I don't know about big cities in other countries, but St. Petersburg is definitely a sleepy city. Sleepy in that no one ever sleeps. That's the way it seems, at least.
In the past, I associated all-nighters with the student life. Days were busy, and many assignments could only be done at night. We also used the night for socializing. I remember some great conversations that took place at 5 am. That was the way we lived. I also remember traveling home for spring break, in a plane or bus full of sleeping students who had not slept the previous week because of exams. During vacation I would sleep about 12 hours each night.
By the end of the student years, I was having problems with my health, particularly digestion. If I stayed up all night, I would throw up the next day, or simply have no appetite, or have bad stomach cramps. Not to mention, I slept during Sunday sermons, university lectures, and yes, even in the midst of drawing a portrait in art class. As graduation approached, I thought that I would begin the adult working life and get on a normal schedule, and everything would get easier.
That was before I moved to Russia. In St. Petersburg, it is common to see people doing their grocery shopping at 11pm, with kids in tow. Is it a weekend? No, it's a weekday. The next morning they may be getting up at 6. On the other hand, days off are days off. When I arrive to tutor Galina, an orphanage counselor, she is still in her pjs at 11am or 12:00. It's not the clothing that surprises me as much as the fact that she has just woken up.
Galina and I recently began a unit on the workplace environment. I asked Galina if she would prefer a 9-5 job (5 days a week). She said no, it's not enough days off. "But just think, you could be home by 6 every day and have the whole evening free!" No, she wasn't convinced. She prefers to work 14 hours just a few days a week.
We also read a text about a man who had been working every day from 7:30am to midnight. Then one day he collapsed and decided to make some changes to his lifestyle.
"What changes do you think he made?" I asked Galina. She suggested that he had decided to take some days off. My idea, of course, was that he work less hours each day.
Other people work in shifts of 3 days on, 2 days off, or something similar. If I ask a certain friend when she is free, we have to count this way instead of naming a certain day of the week.
At our recent church retreat, we discussed the practical implications of the 10 commandments. To my father and me who were present, keeping the Sabbath was as clear and simple as going to church on Sunday, with a few exceptions. It's a day of rest. But when you work in shifts, when is your Sabbath? It isn't so obvious.
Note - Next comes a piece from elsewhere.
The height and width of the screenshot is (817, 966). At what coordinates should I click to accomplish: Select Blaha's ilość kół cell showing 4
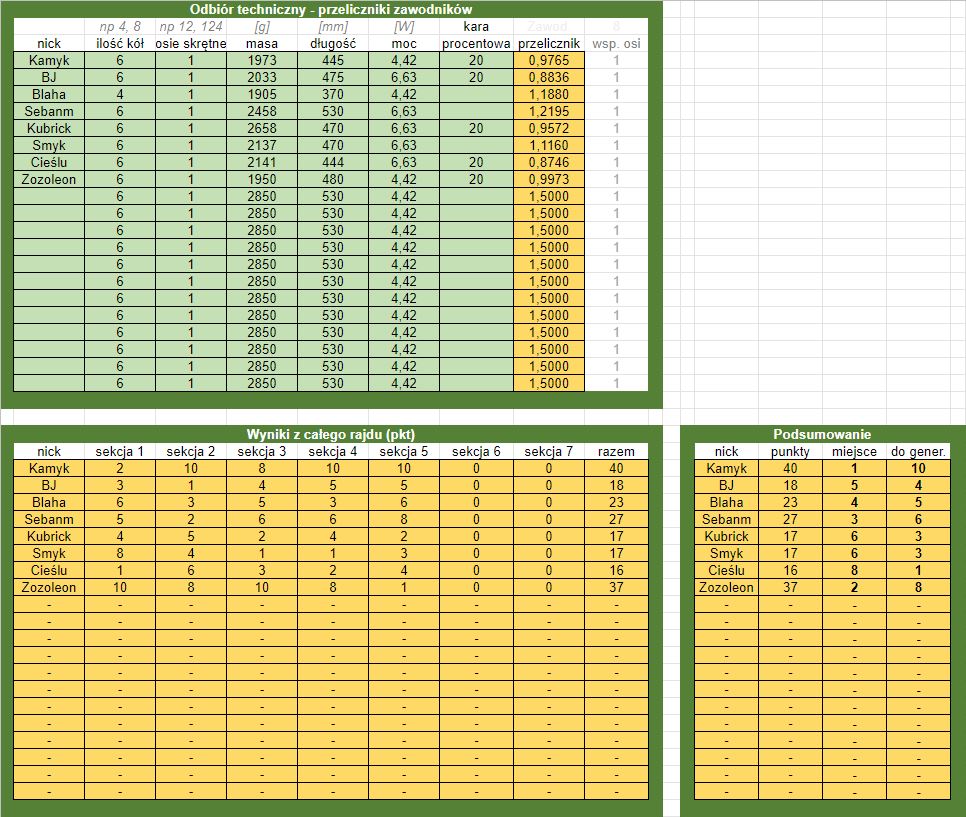(x=120, y=94)
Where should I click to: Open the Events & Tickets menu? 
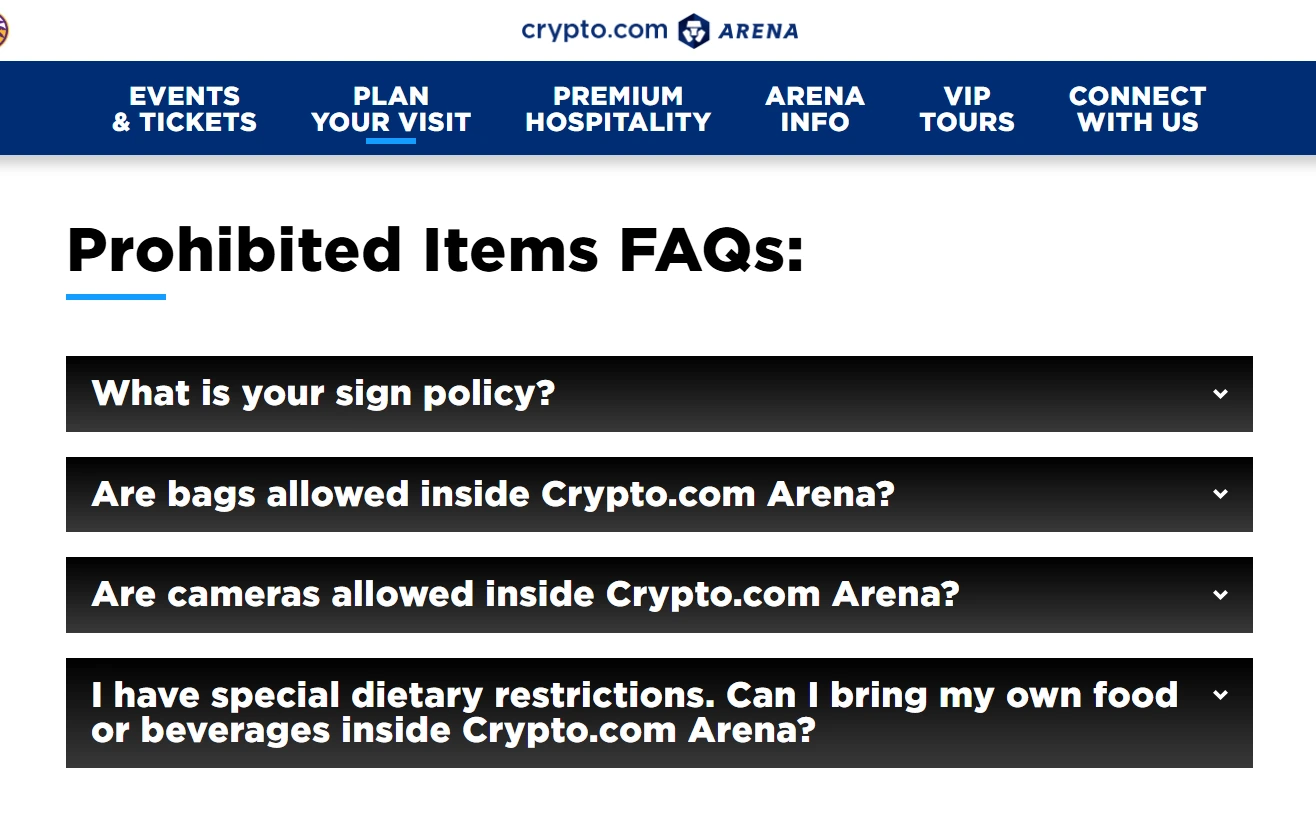[184, 109]
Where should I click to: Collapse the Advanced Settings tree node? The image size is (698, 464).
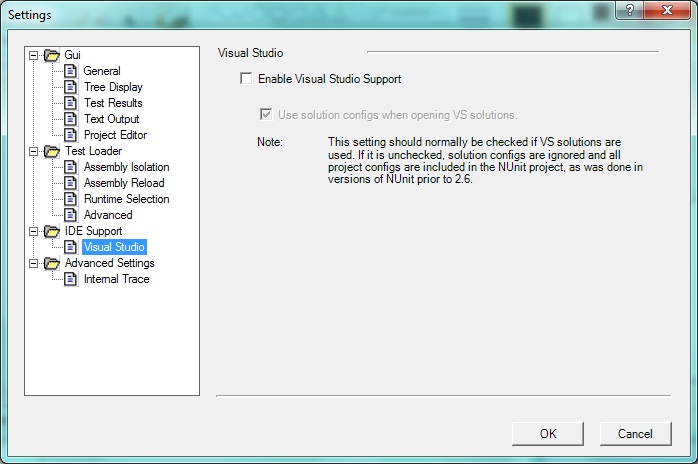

A few years ago, I was having trouble getting on a regular sleeping schedule. I got enough sleep, but it was at odd times. I consistently found it hard to get up on Sundays, and felt sick to my stomach. I decided to attempt getting up at the same time everyday, so that no day would seem harder than others. It changes your attitude when you don't have to worry about whether or not you will be physically able to get up.
The Bible says, "Do not love sleep or you will grow poor; stay awake and you will have food to spare." (Proverbs 20:13, NIV) But it also says, "In vain you rise early and stay up late, toiling for food to eat—for he grants sleep to those he loves." (Psalm 127:2, NIV)
I take this to mean that sleep should not be an idol, but neither should it be the lowest priority. Although working hard may be a virtue, being constantly tired because of poor decisions does not bring you any reward. It's a very personal matter, and it's a matter of discipline.
I think that it is appropriate to count sleep as a part of our daily sustanance. When we ask the Lord for our daily bread, we expect Him to give us just the right amount. Maybe we won't eat like kings, but He will bless us with enough to give us strength. I don't know why it's harder for me now to live on less sleep. When I think of people who are up all night working or taking care of children, I don't understand how they do it. But I think that the Lord wants me to be responsible in my current situation. We are meant to be responsible with what we're given, but we're also meant not to worry about things we can't change, like noisy neighbors or big projects at work. I know that when a new season begins, He will give me my daily sustanance, as before.